Night has fallen outside Euston station and I don’t have much time. She said she’d be back in touch in five minutes; I have already had three of them but I badly need a cigarette. I make a beeline for a man who is sparking his own. He hands me a Marlboro Gold and I light it hastily. “I’m really sorry I wouldn’t usually ask but I’m on an immersive theatre experience and I don’t have time to buy a pack.” He looks at me oddly, then over my shoulder to a typical train station scene. I start to fluster but continue. “The thing is an ancient cult has kidnapped my friend and I need to go and save him.” I suddenly realise where I am, out in the open, so I lower my voice. “Oh, I should be quieter. I don’t know whose in on it. He could be in on it.” I point to an elderly gentleman in a kilt, and my smoking companion takes a step back. He is now looking at me with an odd mix of fear and pity. I remember the Greek mythology book in my backpack, so I rush to remove it. “Look! Ha!” I say triumphantly as I flick through the stapled-in notations and annotated drawings. “I’m not mad. They gave me this!” He nods slowly, clearly shaken, and says “don’t worry sweetheart, there are people out there madder than you… I’m sure.” The phone buzzes. I have to go. Red-faced, but determined, I bolt into the station.
No, I hadn’t actually lost my mind. I was midway through Punchdrunk’s most recent immersive theatre project, Kabeiroi. A show that attracted much hype due to limited tickets; only 432 pairs available via public ballot. The tickets carried an ominous warning: for adults and unsuitable for claustrophobics, pregnant women or those of ‘a nervous disposition.’ I knew I was in for a treat. But the tricks and treats of Kabeiroi far surpassed even my high expectations. For an afternoon, I was made to feel like the star of my very own action film.
Kabeiroi is based on Aeschylus’s lost tragedy about an Ancient Greek cult. It began as walking tour of London then switched to an action-driven tale of kidnap. Whilst under Punchdrunk’s spell I ran for my life, jumped out of my skin, was blindfolded in the back of a car and bound in a dark prison. The journey took me all over the city. From an underground car park to a clinically white storage facility to a boutique hotel to an east London warehouse. The first half was for an audience of two, but once my friend got kidnapped (or for him, I was kidnapped) at the hotel, I had to go it alone. It was long; about five hours in total. It was physically exerting; I power walked for miles. And it was raining; I didn’t bring a jacket. But not for one moment did I become disillusioned. This is because the success of Kabeiroi is not owed to its narrative, which at times is unclear, but instead to carefully crafted audience-manipulation.
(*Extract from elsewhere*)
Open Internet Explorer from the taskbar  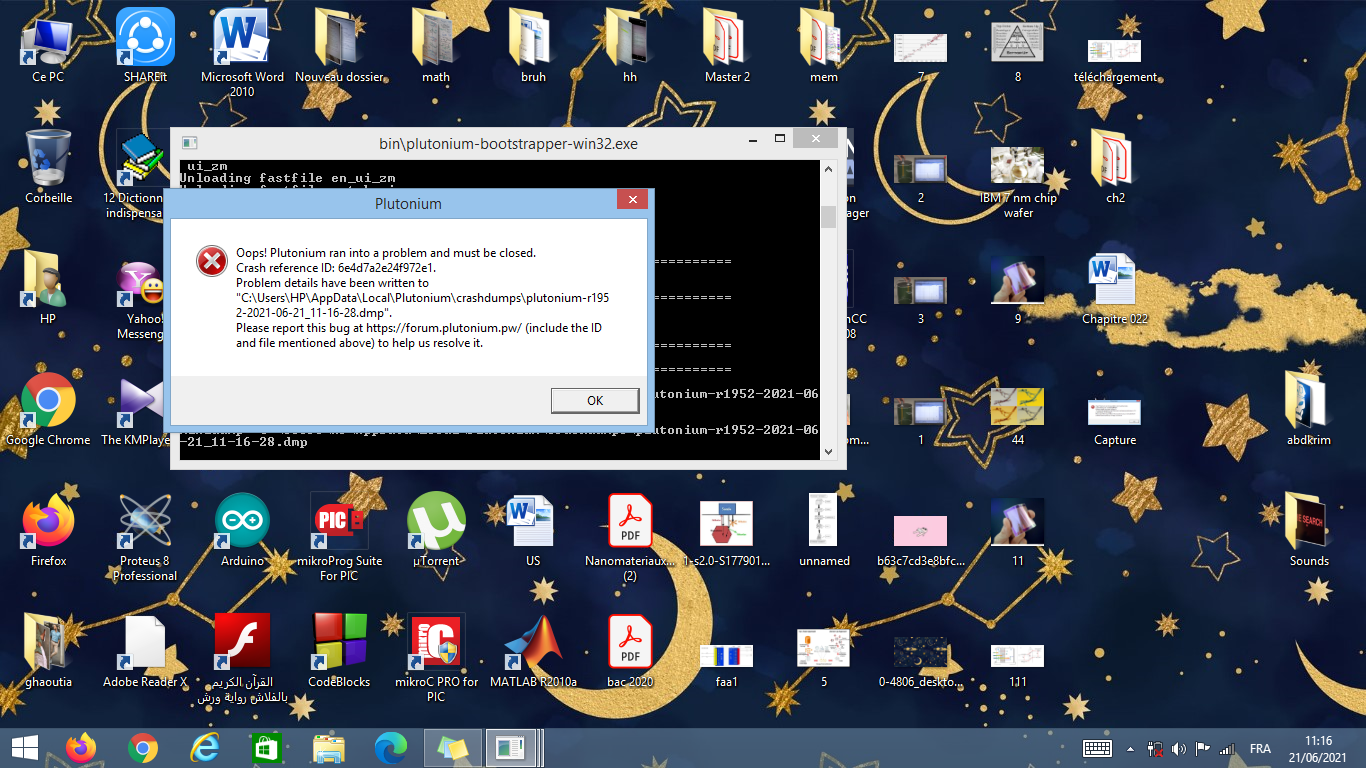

The production relied on the fact that we did not know the format. We were told to suspect passersby, and that we did, with increasing paranoia. Although we barely encountered the cast, being accosted by two actors early on was enough to convince us they were permanently on our tail. When the walking tour finished at the British Museum, our headphones were taken from us and we were left with just voicemail and text for instruction. Having attended Punchdrunk’s previous production, a large-scale immersive play set in a warehouse, I had expected to encounter far more actor-interaction. However, I am glad this did not happen. It would have killed suspense and reduced us to embarrassed giggles in the street.
The finale was accompanied by a drastic change in tempo. After being rescued from capture by my friend, there was a blur of commotion, deafening noise and flashing lights. We were chased through narrow corridors away from the large altar at which we managed to successfully complete our task. The danger may not have been real but the adrenaline in my veins most certainly was. The show finished with us being given a heroes welcome by three goddesses as cinematic music surged to a climax. At the end of the day, both exhausted and emotionally drained, I couldn’t help but feel we deserved just that.